CHICAGO (Reuters) - Gasoline futures soared to a record premium over ethanol on Monday as gas prices topped $4 per gallon in some states while stocks of the biofuel were likely to continue swelling, analysts and traders said.
With retail gasoline in Chicago reportedly at a record high, April gasoline futures rose to $3.4175 per gallon at the New York Mercantile Exchange, just below the 10-month high set last week, as ideas of prolonged low interest rates propped up global oil prices.
Surging global energy prices amid sanctions against major oil producer Iran have underpinned gas prices even as they crimped fuel demand from drivers, with demand for gasoline in the United States over the past four weeks down nearly 8 percent from a year ago, according to the U.S. Energy Administration.
Graphic of gasoline-ethanol spread:
https://link.reuters.com/jar37s
Graphic of weekly ethanol production:
https://link.reuters.com/buq54s
The drop in demand for gas has helped push up ethanol stocks to a record high last week of 22.7 million barrels as the U.S. government mandates that each gallon of gasoline in the country can contain only 10 percent ethanol.
"Even though we have the incentive to blend, we can't blend much more -- we're up against the blend wall," said Jerrod Kitt, analyst at the Linn Group in Chicago.
April ethanol futures on Monday shed 1.7 cents to end at $2.275 per gallon at the Chicago Board of Trade, with futures also pressured by falling prices of its main feedstock corn, which declined 1.35 percent.
Gasoline's premium over ethanol hit $1.1475 per gallon during the session, the biggest premium since each contract was launched in 2005 and above the previous top $1.0970 per gallon set in 2008, the same year that saw oil prices hit record highs.
Many ethanol plants ramped up production at the end of 2011, ahead of the expiration of the Volumetric Ethanol Excise Tax Credit, or VEETC, a tax incentive that provided 45 cents per gallon to blenders who mixed ethanol with gasoline.
Ethanol stocks have remained high since the expiration of the credit, forcing some plants to reduce production or close.
Archer Daniels Midland shuttered a plant in North Dakota in February while Aventine Renewable Energy Holdings Inc earlier this month said it will temporarily shut down its Mount Vernon, Indiana, plant until margins are more attractive.

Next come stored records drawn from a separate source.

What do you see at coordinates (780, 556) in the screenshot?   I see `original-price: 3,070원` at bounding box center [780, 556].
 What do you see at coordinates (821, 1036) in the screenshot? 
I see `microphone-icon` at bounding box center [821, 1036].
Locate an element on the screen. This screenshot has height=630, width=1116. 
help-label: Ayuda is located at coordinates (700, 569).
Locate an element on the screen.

"We have seen some plants slow down in our direct area," said Chuck Woodside, chief executive officer at KAAPA Ethanol in Nebraska and chairman of the Renewable Fuels Association. "We're blending out everything to 10 percent. We need exports to balance out or gasoline to pick up."
Julie Ward, analyst at R.J. O'Brien, added: "We need to get into a driving season and we need to get the economy rolling, so we use more gas. There's not significantly more ethanol that we can blend, we're at the blend wall. We just need to work through the stocks."